L’arte di Quayola, tra reale e virtuale

1 marzo 2017


È la mostra Quayola: Fragments, l’appuntamento con cui la Bitforms Gallery di New York ha scelto di continuare a festeggiare il traguardo dei 15 anni di apertura. Fino al 9 aprile prossimo, l’istituzione dedita all’arte contemporanea ospita la seconda personale dell’artista Quayola.

Originario di Roma, dove è nato nel 1982, e di base a Londra, l’autore concepisce opere che attestano l’influenza esercitata su di lui dalla grandezza e dalla decadenza di sculture antiche e dei capolavori del Rinascimento intorno ai quali è cresciuto e si è formato. Quayola ricorre alla tecnologia per esplorare le tensioni e gli equilibri tra le forze apparentemente opposte: reale e artificiale, figurativo e astratto, vecchio e nuovo.

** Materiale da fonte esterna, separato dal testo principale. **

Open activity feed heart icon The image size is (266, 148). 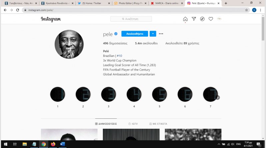pyautogui.click(x=211, y=19)
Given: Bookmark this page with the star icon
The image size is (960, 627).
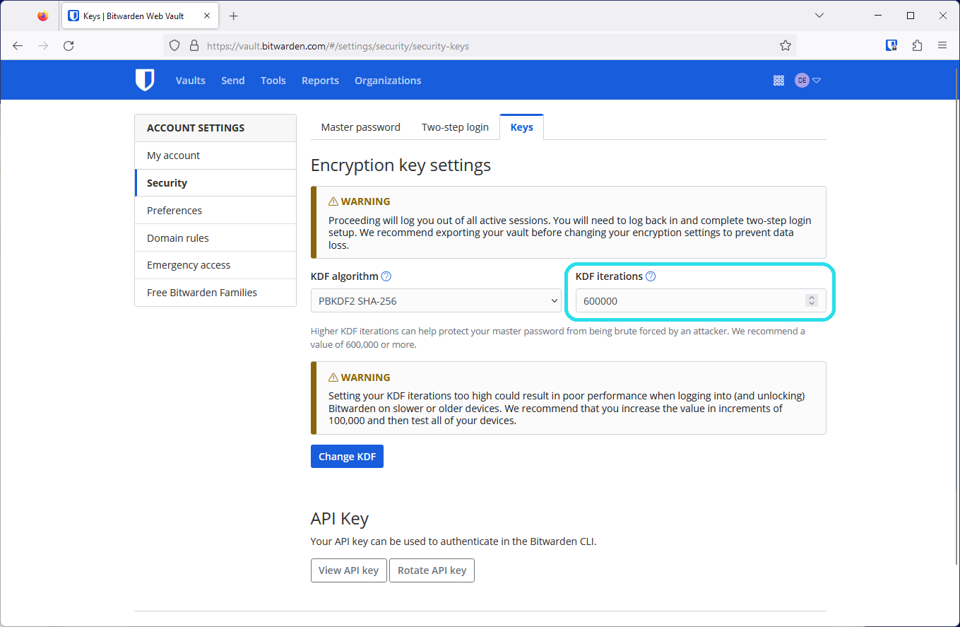Looking at the screenshot, I should tap(786, 45).
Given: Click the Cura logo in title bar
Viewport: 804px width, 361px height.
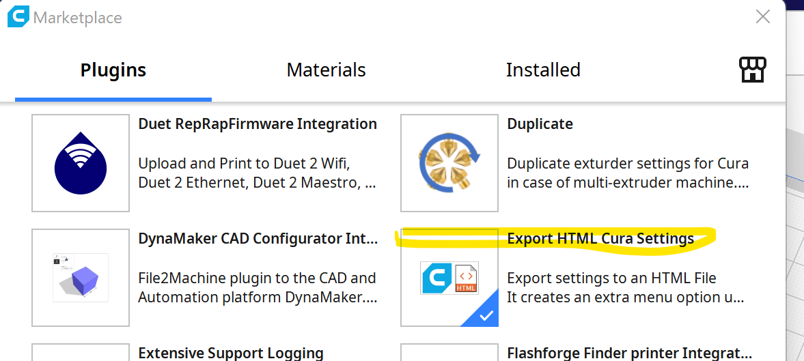Looking at the screenshot, I should click(18, 16).
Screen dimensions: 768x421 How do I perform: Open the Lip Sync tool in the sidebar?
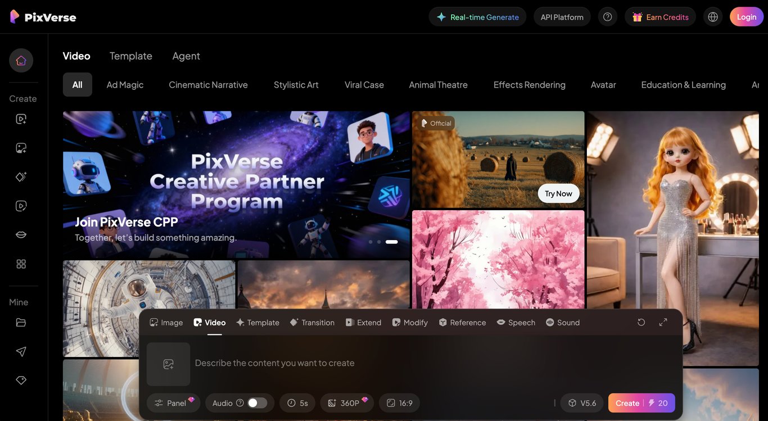pos(20,234)
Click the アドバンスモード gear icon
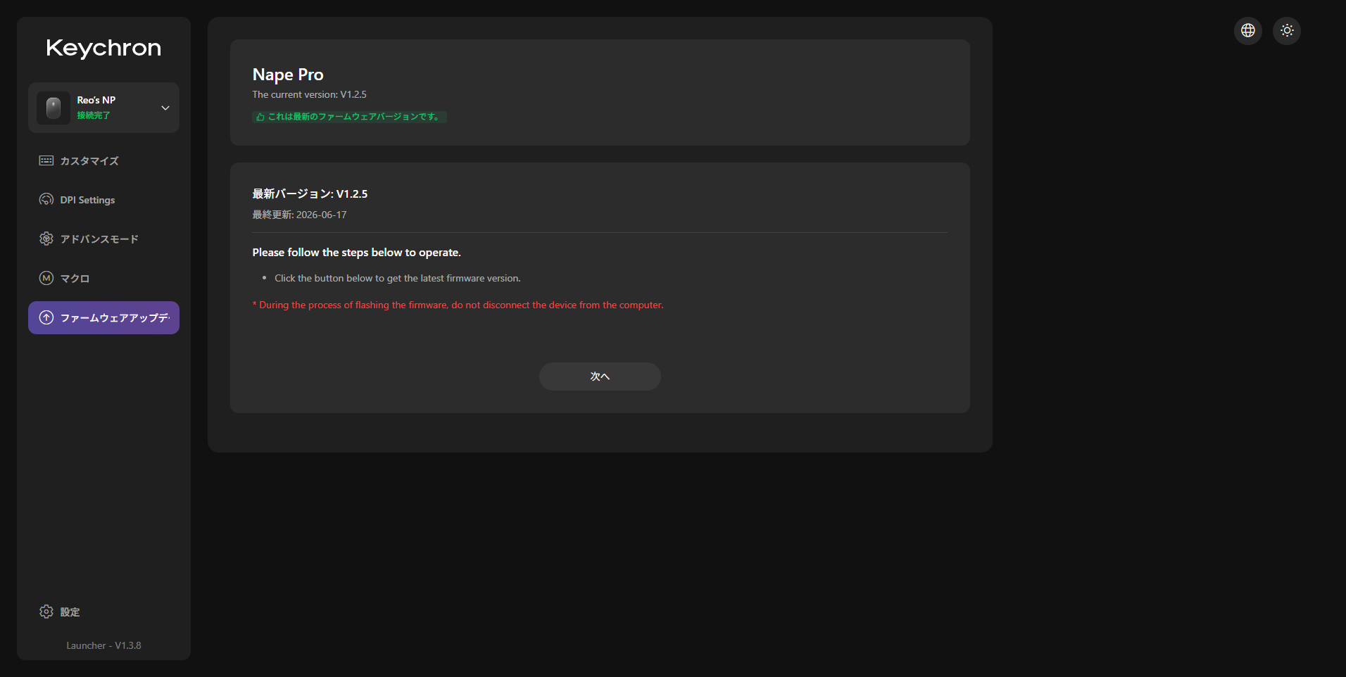 (46, 239)
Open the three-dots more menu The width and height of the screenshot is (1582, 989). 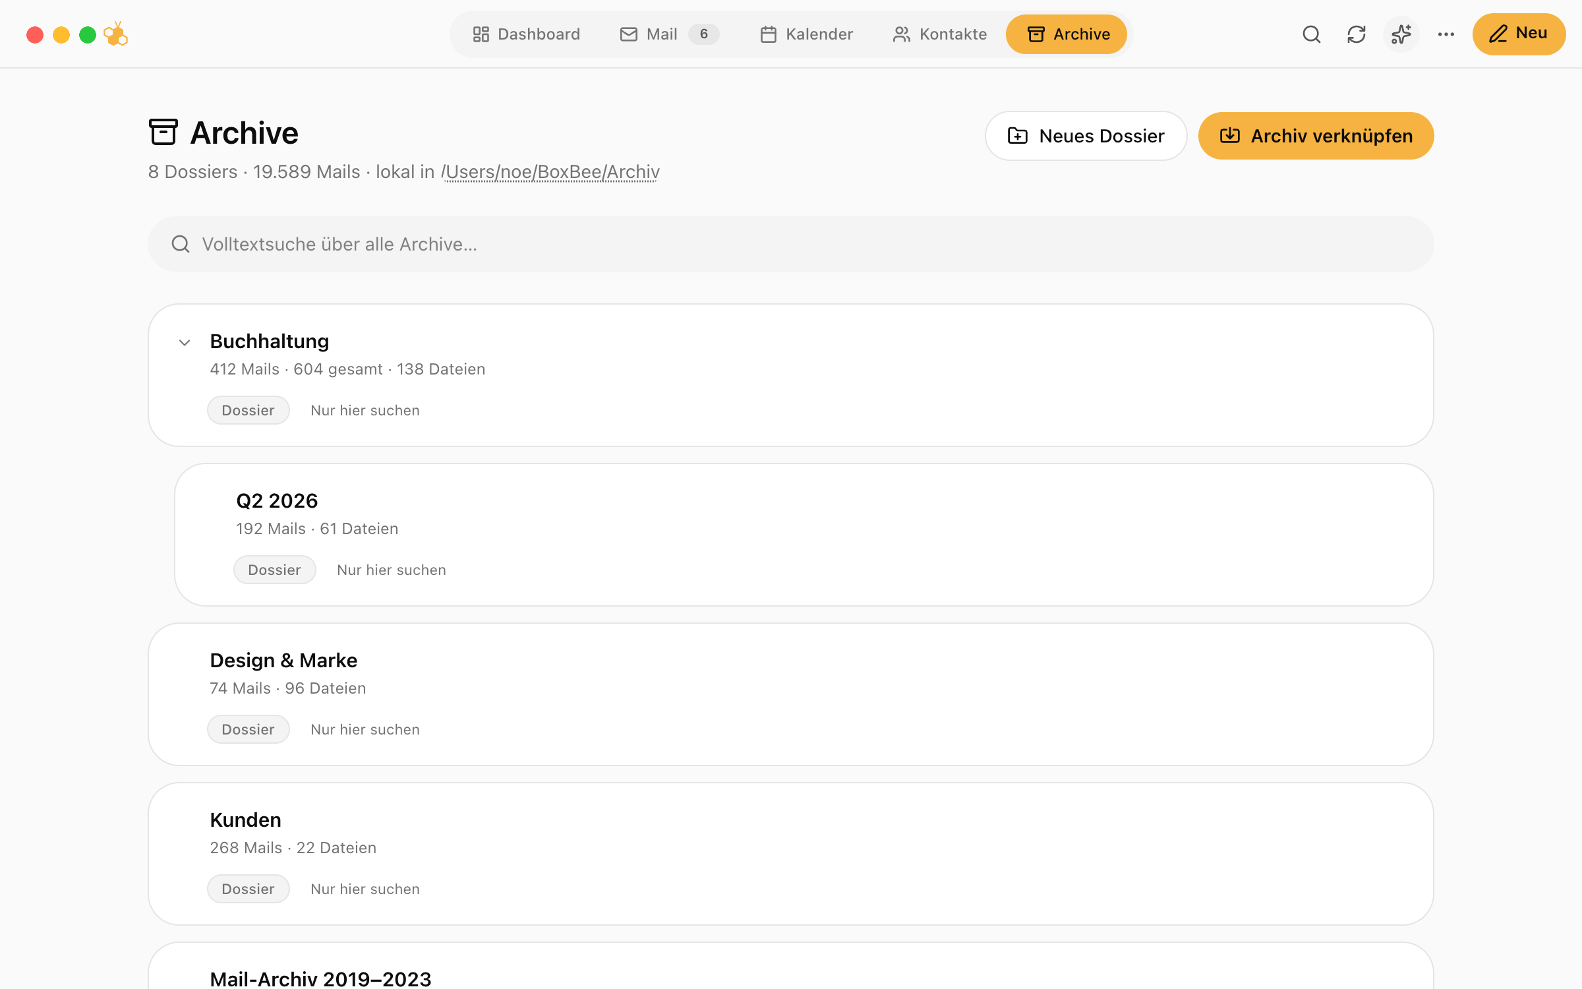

A New York sarà presente con Laocoön Fragments, una serie di sculture realizzate con una miscela unica di polvere di ferro mescolato con resina, e con Iconographies. Quest’ultimo è un progetto, ancora in progress, nel quale analizza e interpreta soggetti tipici dei dipinti rinascimentali e barocchi attraverso l’impiego di specifici software. Una serie che comprende ben 60 composizioni, due delle quali sono esposte in Fragments.

[Immagine in apertura: Quayola, Laocoön Fragment G_003.V, 2016]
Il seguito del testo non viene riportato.